> **TASK REQUIREMENTS**:
The answer must consist of each line below that holds the word "agent", copied as it stands.

======== DATA SUPPLIED

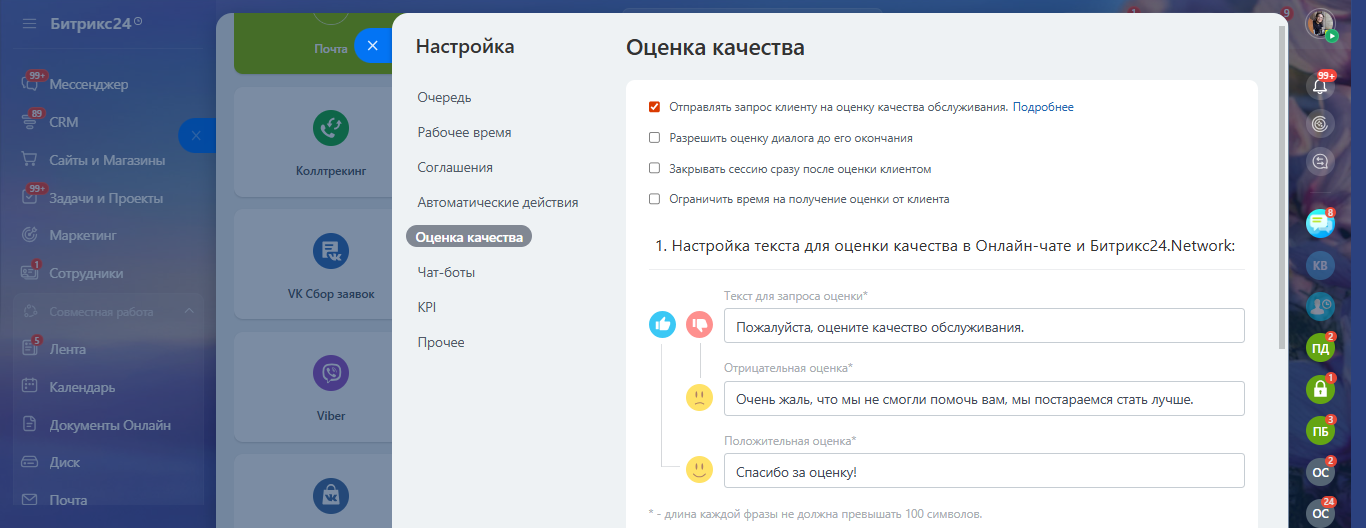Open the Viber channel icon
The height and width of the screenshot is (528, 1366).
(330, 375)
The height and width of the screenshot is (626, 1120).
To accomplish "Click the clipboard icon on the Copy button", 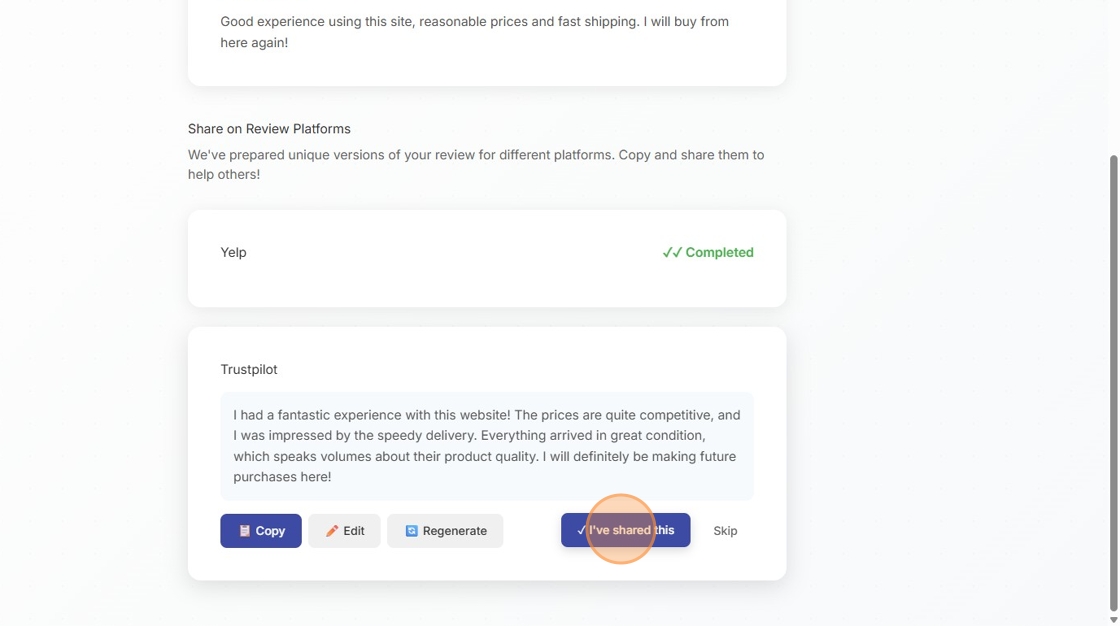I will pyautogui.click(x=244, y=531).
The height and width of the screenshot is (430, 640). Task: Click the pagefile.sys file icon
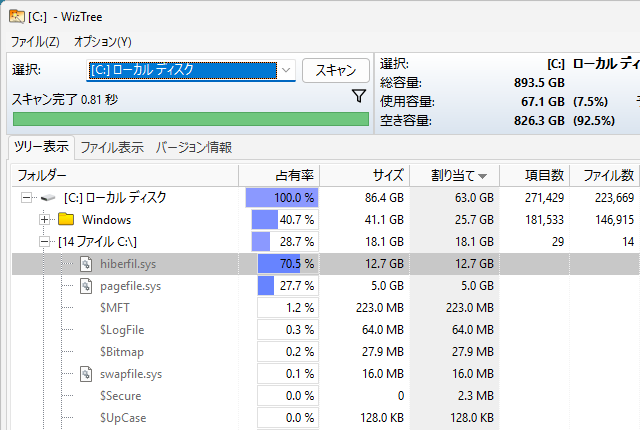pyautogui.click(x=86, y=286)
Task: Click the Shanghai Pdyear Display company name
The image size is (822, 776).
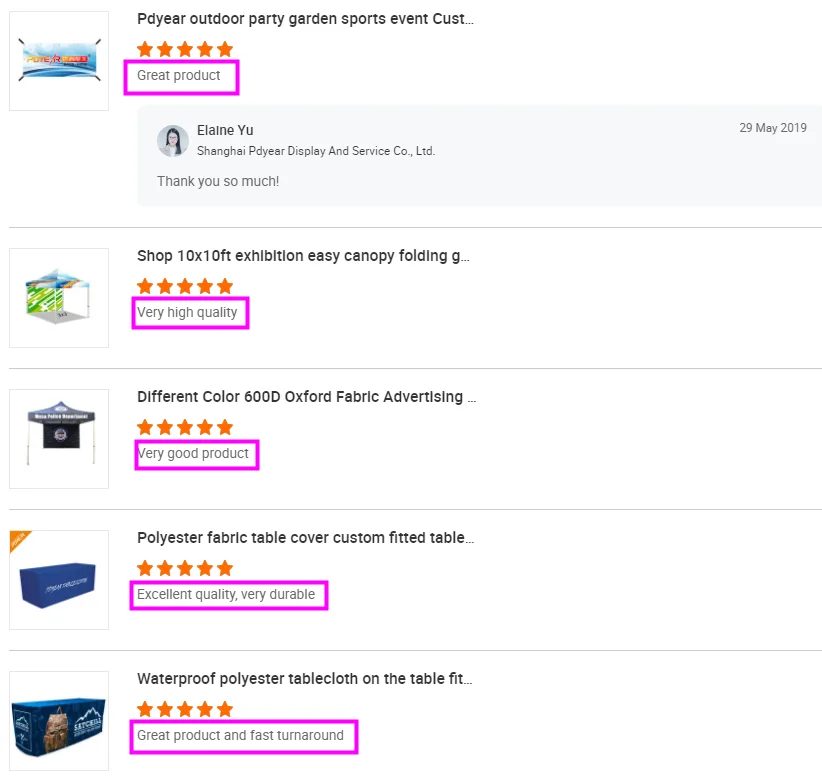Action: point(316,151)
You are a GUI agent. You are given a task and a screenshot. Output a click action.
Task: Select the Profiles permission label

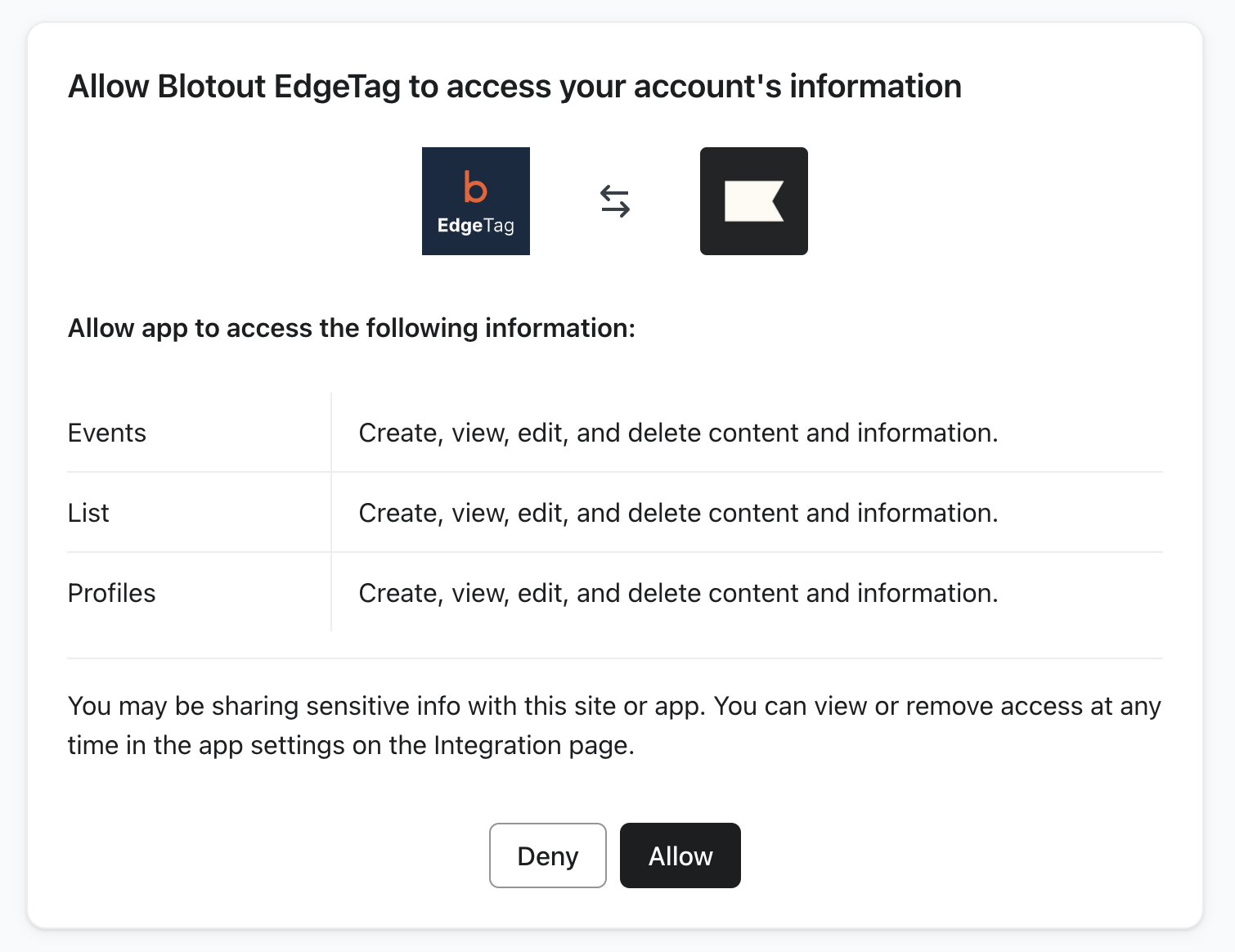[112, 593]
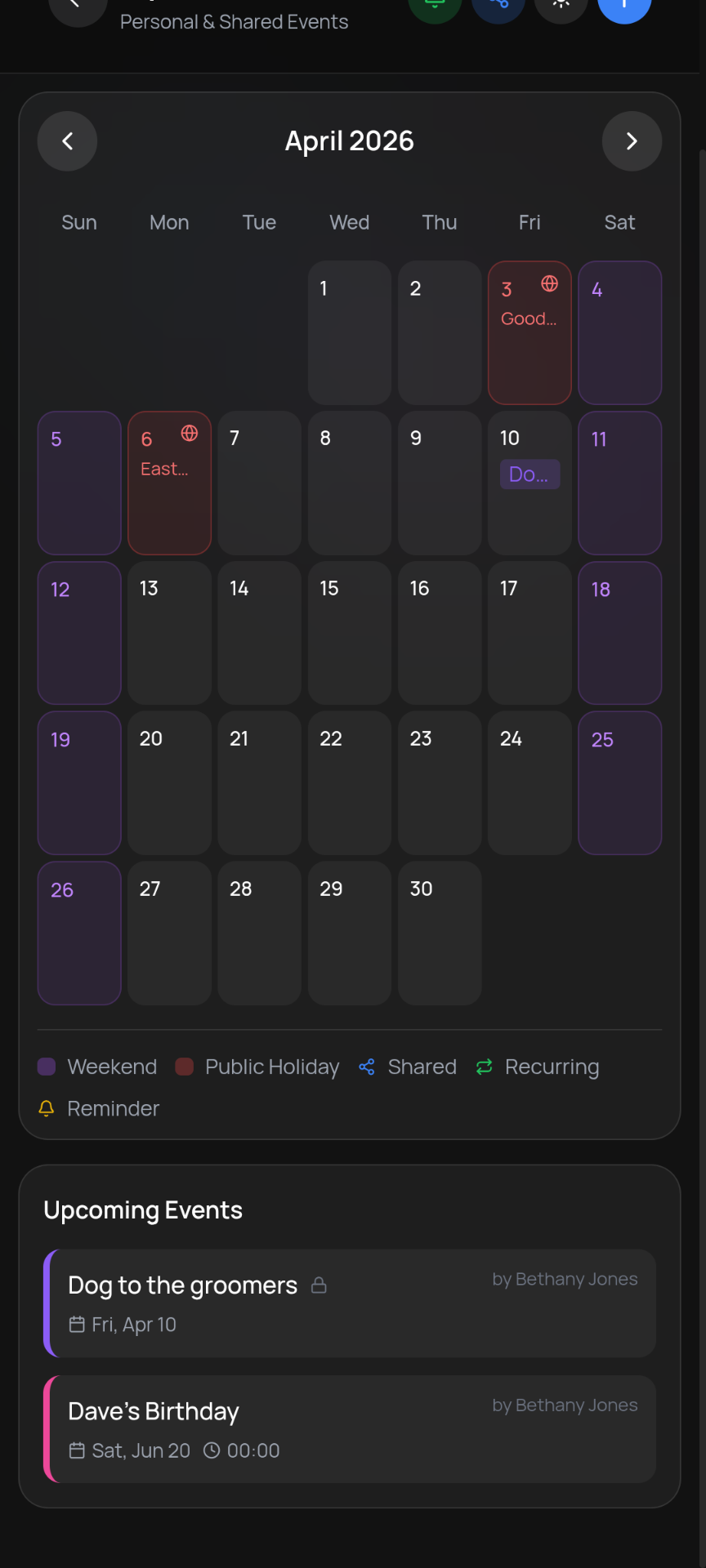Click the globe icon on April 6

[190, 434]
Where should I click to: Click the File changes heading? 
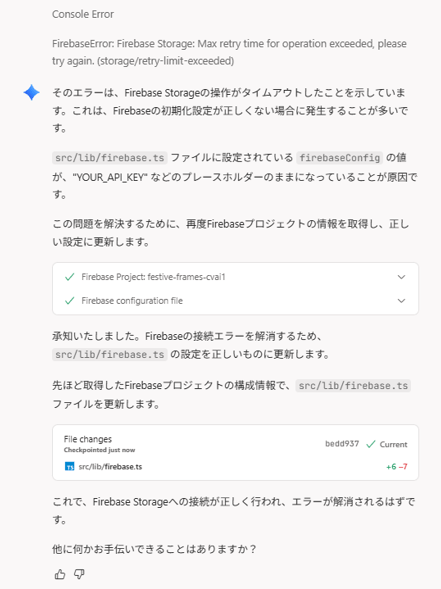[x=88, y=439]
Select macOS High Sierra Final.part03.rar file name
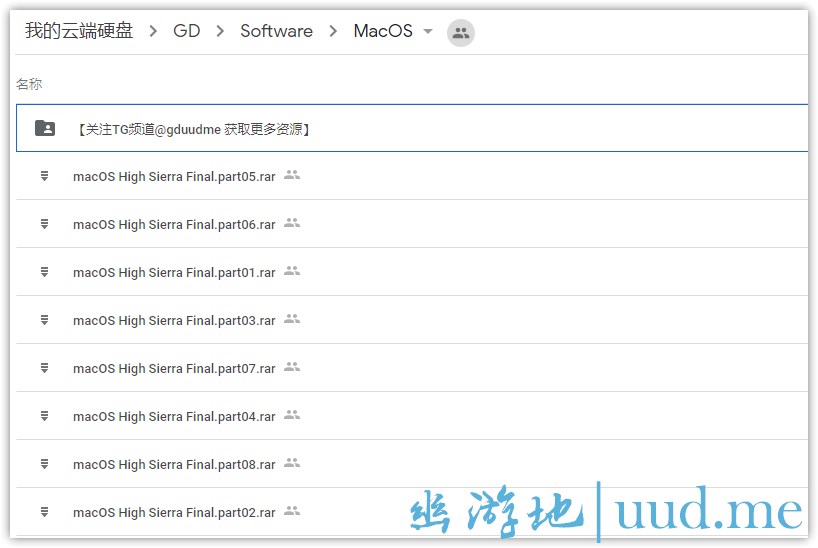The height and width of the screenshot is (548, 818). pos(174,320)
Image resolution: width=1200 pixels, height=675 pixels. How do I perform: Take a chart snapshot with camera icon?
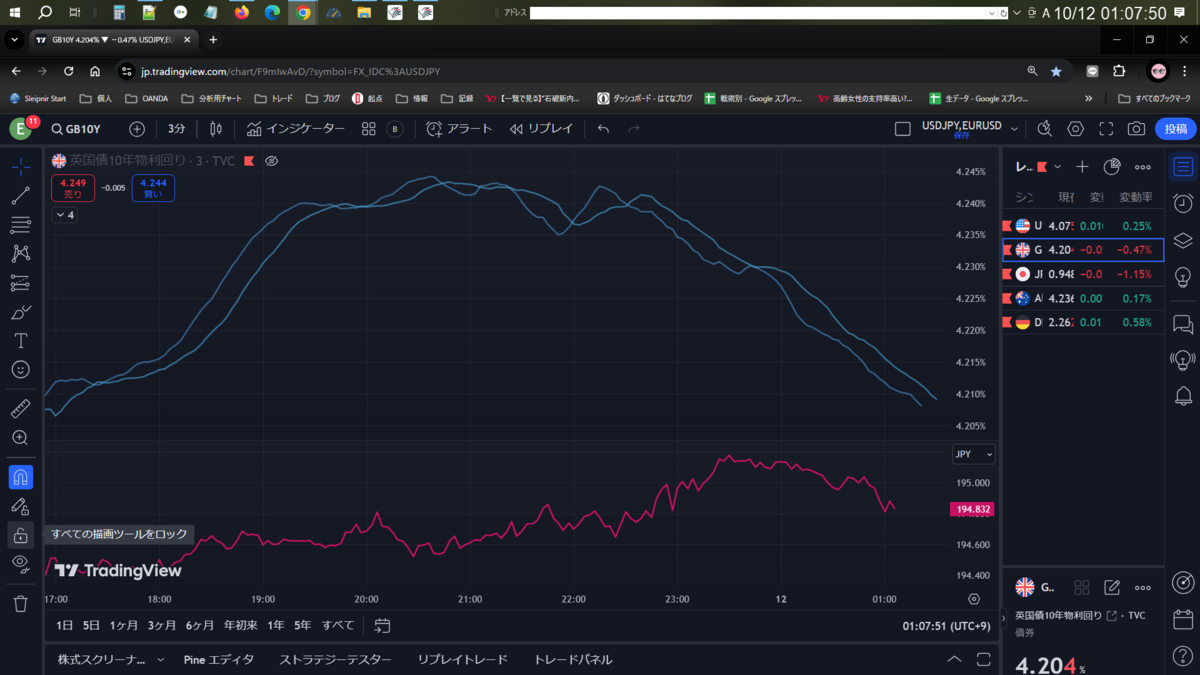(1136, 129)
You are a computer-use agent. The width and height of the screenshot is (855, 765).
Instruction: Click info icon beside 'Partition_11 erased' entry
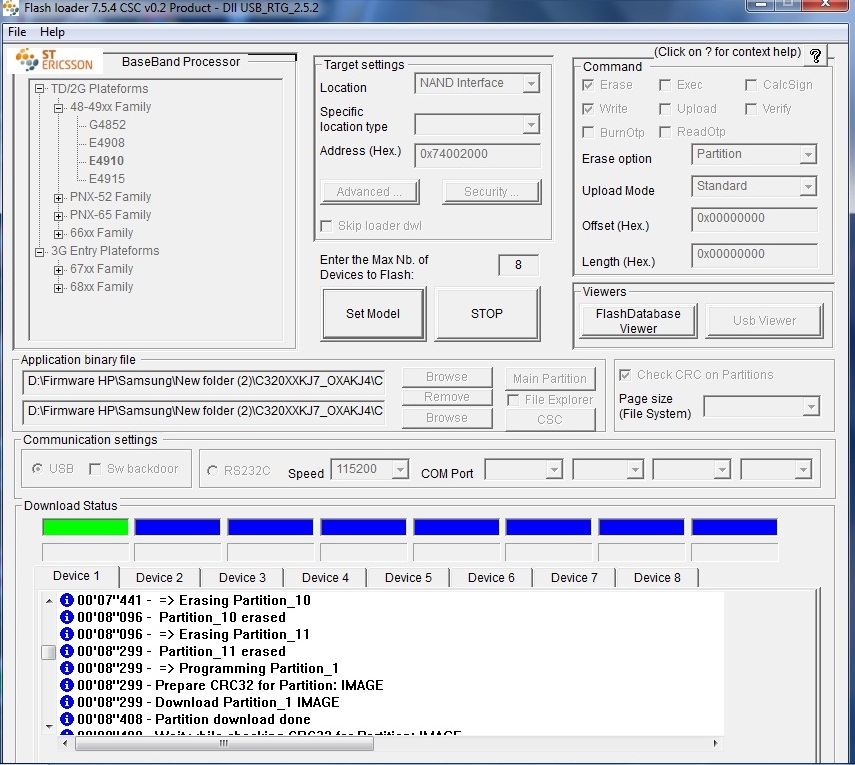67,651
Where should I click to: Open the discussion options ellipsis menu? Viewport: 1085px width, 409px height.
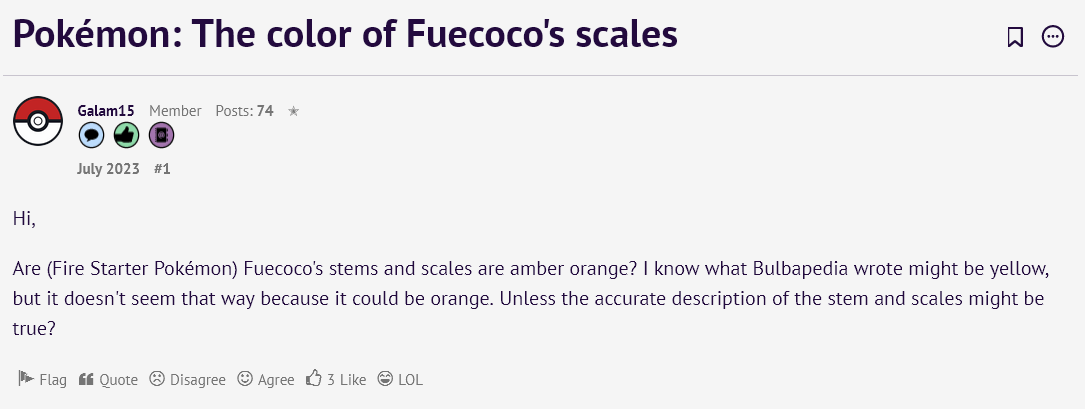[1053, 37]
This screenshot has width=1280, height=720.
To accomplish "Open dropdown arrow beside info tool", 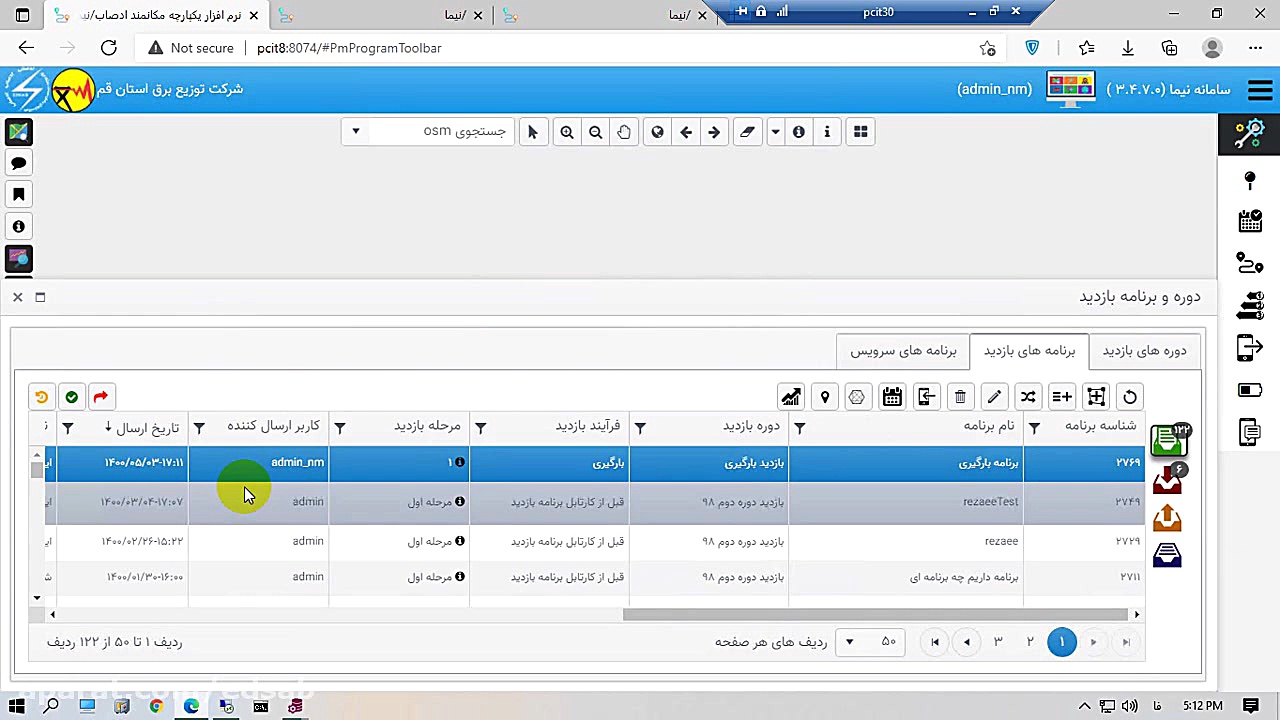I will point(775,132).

================

> **PROBLEM SOLUTION**:
You are a GUI agent. You are given a task and a screenshot. Output a click action.
You are a computer-use agent. The width and height of the screenshot is (855, 765).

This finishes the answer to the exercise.